▶ **READING TEXT**:
[start]

Protecting Workplace Advancement and Opportunity Act

Introduced: March 17, 2016 Introduced by: Scott, Tim Republican · South Carolina See on congress.gov
 Everywhere this bill has been 3 steps
Introduced
In committee
Reported out
Passed House
Passed Senate
To President
Became law
May 11, 2016
Committee on Small Business and Entrepreneurship. Hearings held. Hearings printed: S.Hrg. 114-676.
Mar 17, 2016
Read twice and referred to the Committee on Health, Education, Labor, and Pensions.
Mar 17, 2016
Introduced in Senate
 Plain-English summary Congressional Research Service

Protecting Workplace Advancement and Opportunity Act

This bill declares that the proposed or the final rule of the Department of Labor entitled "Defining and Delimiting the Exemptions for Executive, Administrative, Professional, Outside Sales and Computer Employees" shall cease to have any force or effect. The rule revises the "white collar" exemption of executive, administrative, professional, outside sales, and computer employees from minimum wage and maximum hour, or overtime, requirements of the Fair Labor Standards Act of 1938 (FLSA).

If the proposed rule is a final rule on the date of enactment of this bill:

  • Labor shall not enforce it based on conduct occurring before that enactment date,
  • an employee shall not have any right of action against an employer for the employer's failure to comply with the final rule at any time before that enactment date,
  • any regulations that were amended by the final rule shall be restored and revived as if the final rule had never taken effect, and
  • nothing in this bill shall be construed to create a right of action for an employer against an employee for the recoupment of any payments made to the employee before the enactment of this bill that were in compliance with that final rule.

[end]

▶ **EXERCISE 1**: Rewrite the bill summary from "This bill declares" to "of 1938 (FLSA).", putting "Labor Department" in place of "Department of Labor".
▶ **EXERCISE 2**: Write the next part of the bill summary, picking up after its last sentence.
You won't need the material for this.

▶ **SOURCE DATA**:
[start]

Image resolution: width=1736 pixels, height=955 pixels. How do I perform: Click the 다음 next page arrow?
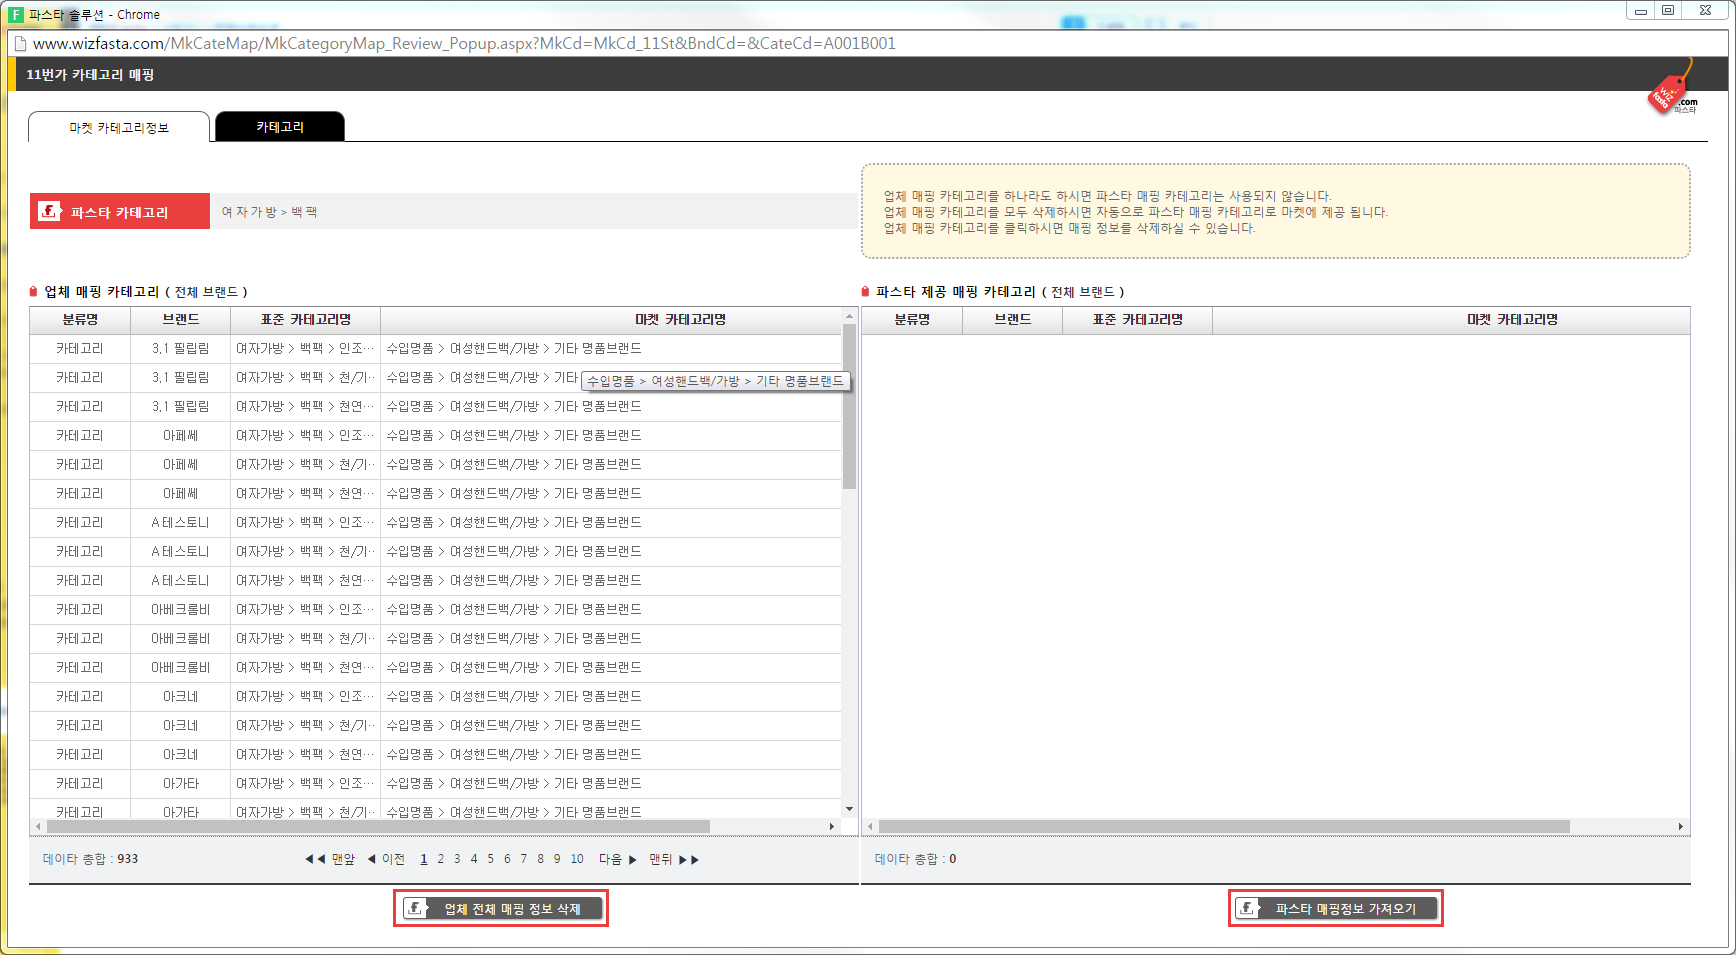tap(617, 859)
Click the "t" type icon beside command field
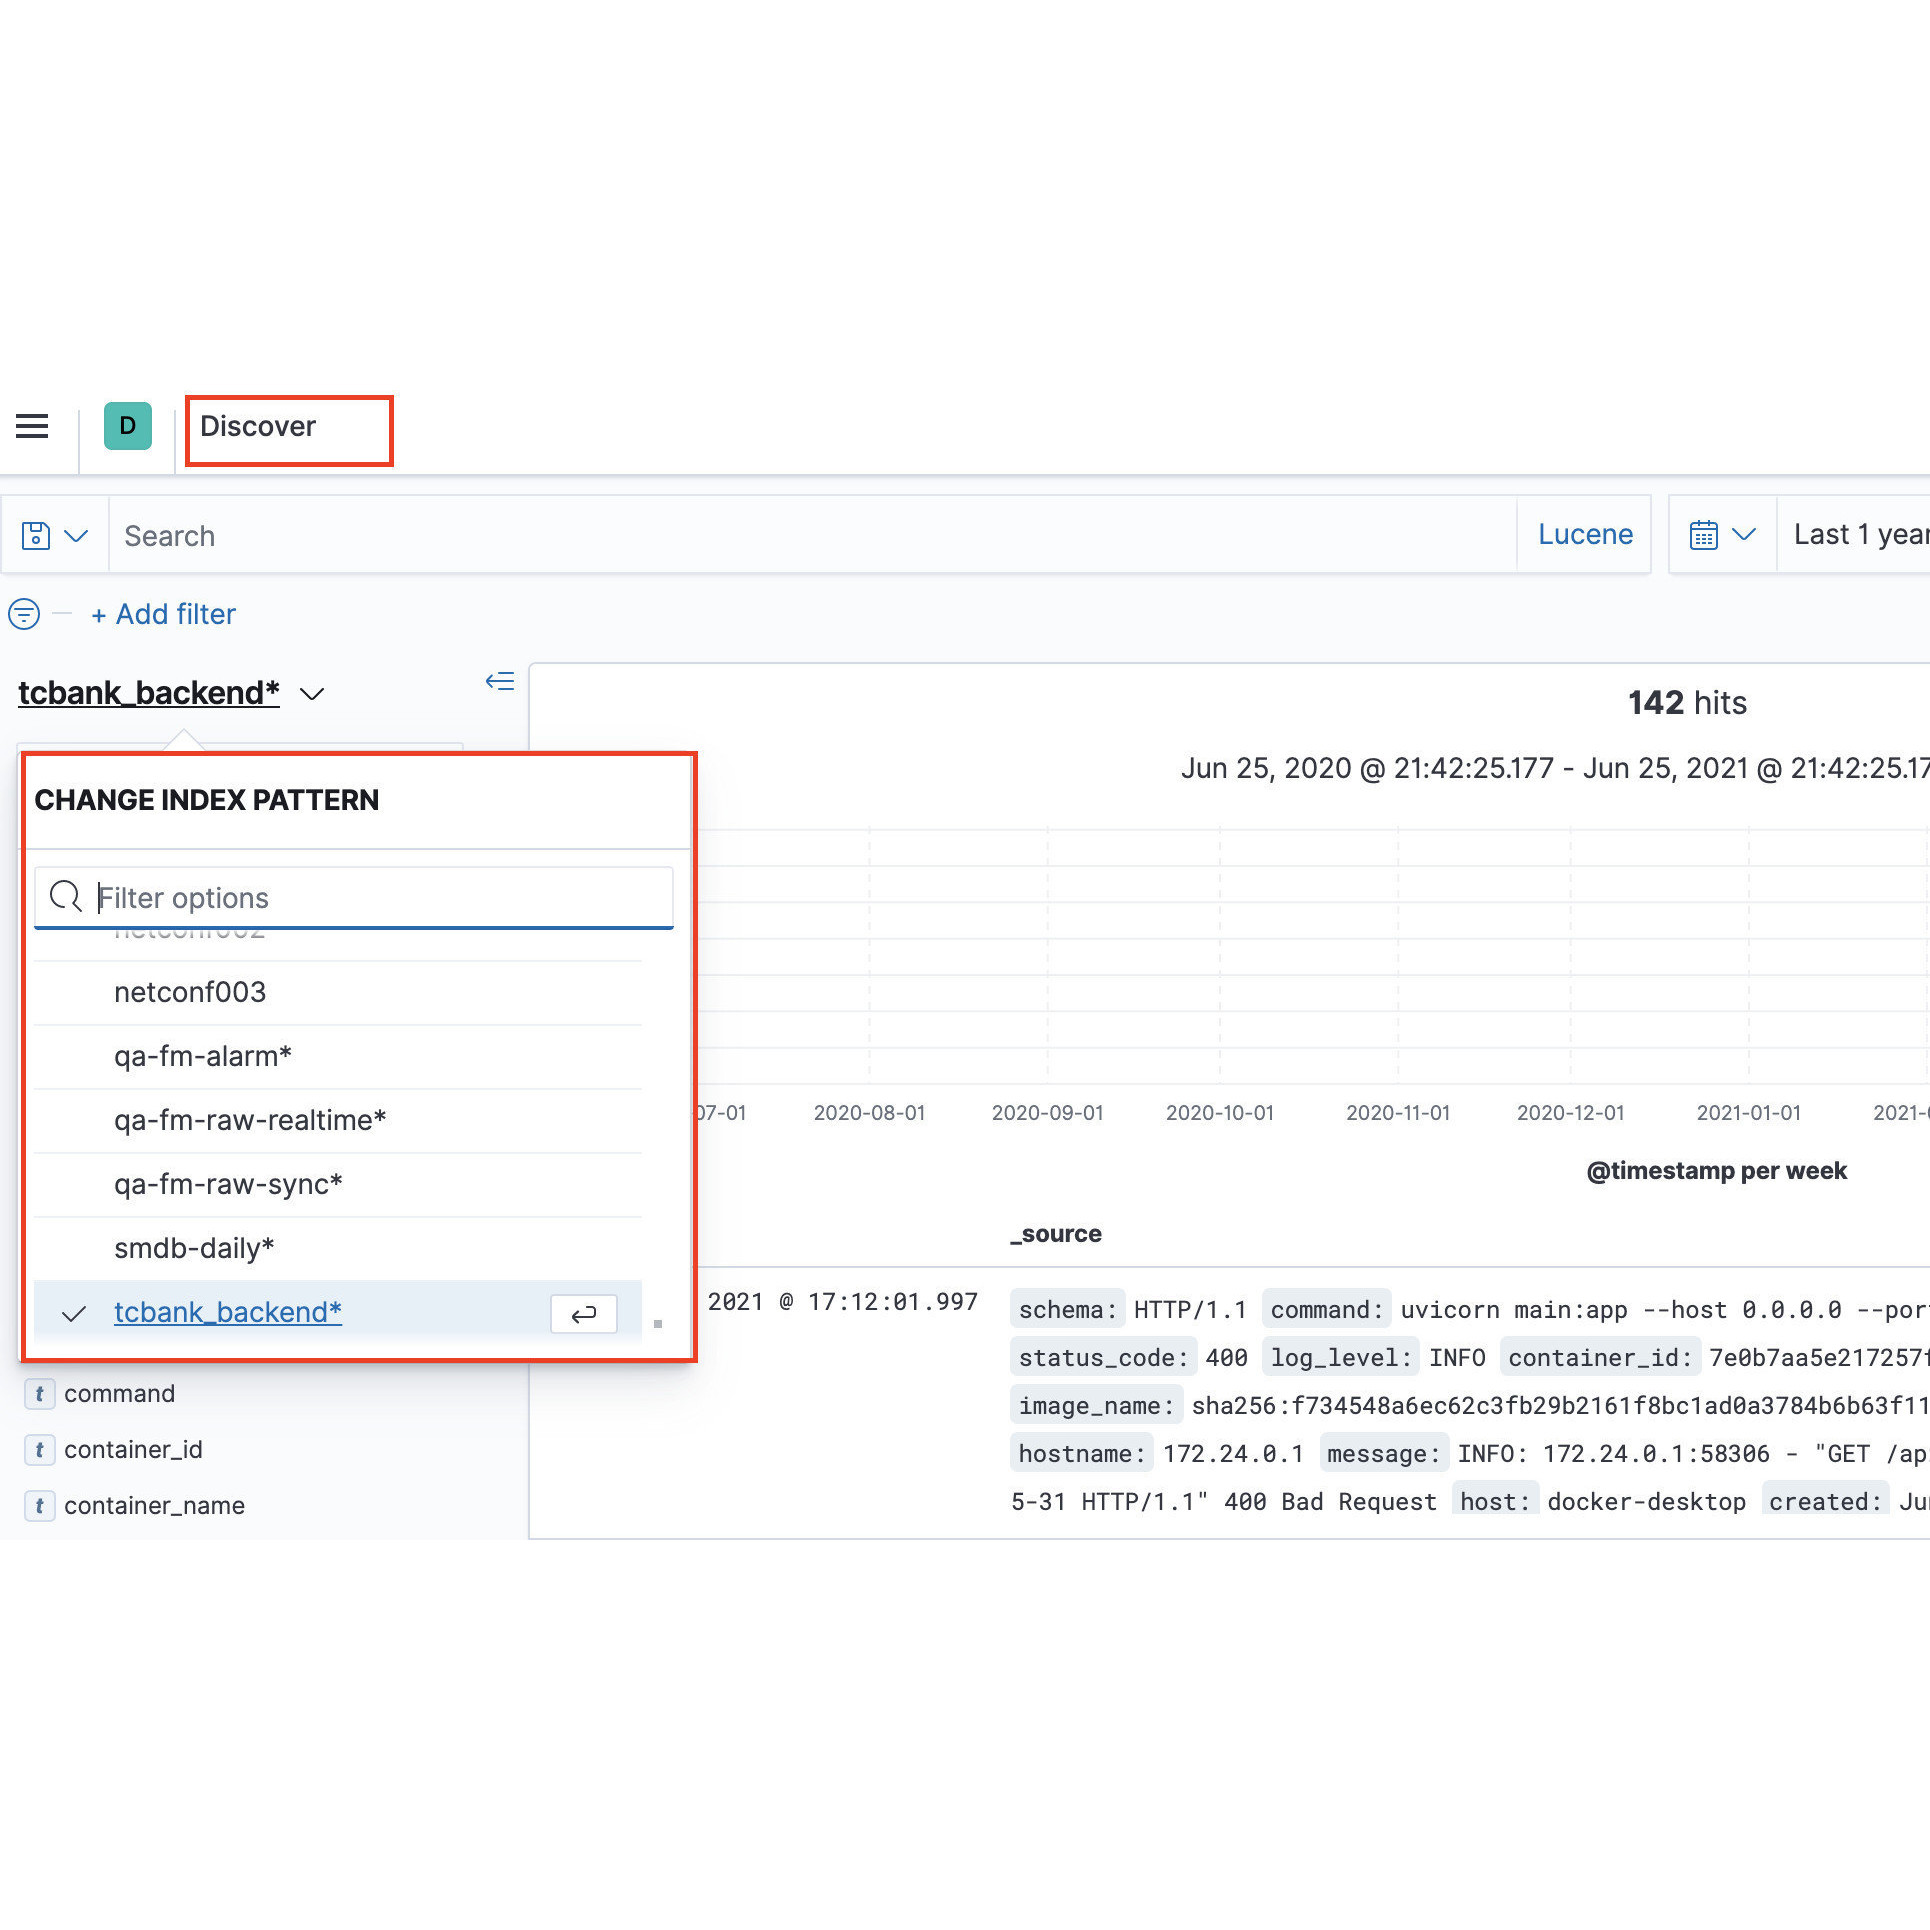 coord(40,1393)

[end]

▶ **FINAL RESULT 1**:
This bill declares that the proposed or the final rule of the Labor Department entitled "Defining and Delimiting the Exemptions for Executive, Administrative, Professional, Outside Sales and Computer Employees" shall cease to have any force or effect. The rule revises the "white collar" exemption of executive, administrative, professional, outside sales, and computer employees from minimum wage and maximum hour, or overtime, requirements of the Fair Labor Standards Act of 1938 (FLSA).

▶ **FINAL RESULT 2**:
Labor may promulgate any substantially similar rule only if it has completed certain required actions; but the rule shall not contain any automatic updates to the salary threshold for purposes of exemptions to minimum wage and maximum hour requirements under the FLSA.

The requirement that definitions applicable for such exemptions be defined and delimited from time to time by Labor regulations shall be construed to:

  • require Labor to issue a new rule through notice and comment rulemaking for each change in any salary threshold it has proposed; and
  • exclude any rule that would result in changes to any salary threshold for multiple time periods, including through any automatic updating procedure.

Labor may not promulgate any final rule that includes any revision to duties tests for exemption from minimum wage and maximum hours requirements unless specific regulatory text for the provision was proposed in the proposed rule.

What's happening now May 11, 2016

Committee on Small Business and Entrepreneurship. Hearings held. Hearings printed: S.Hrg. 114-676.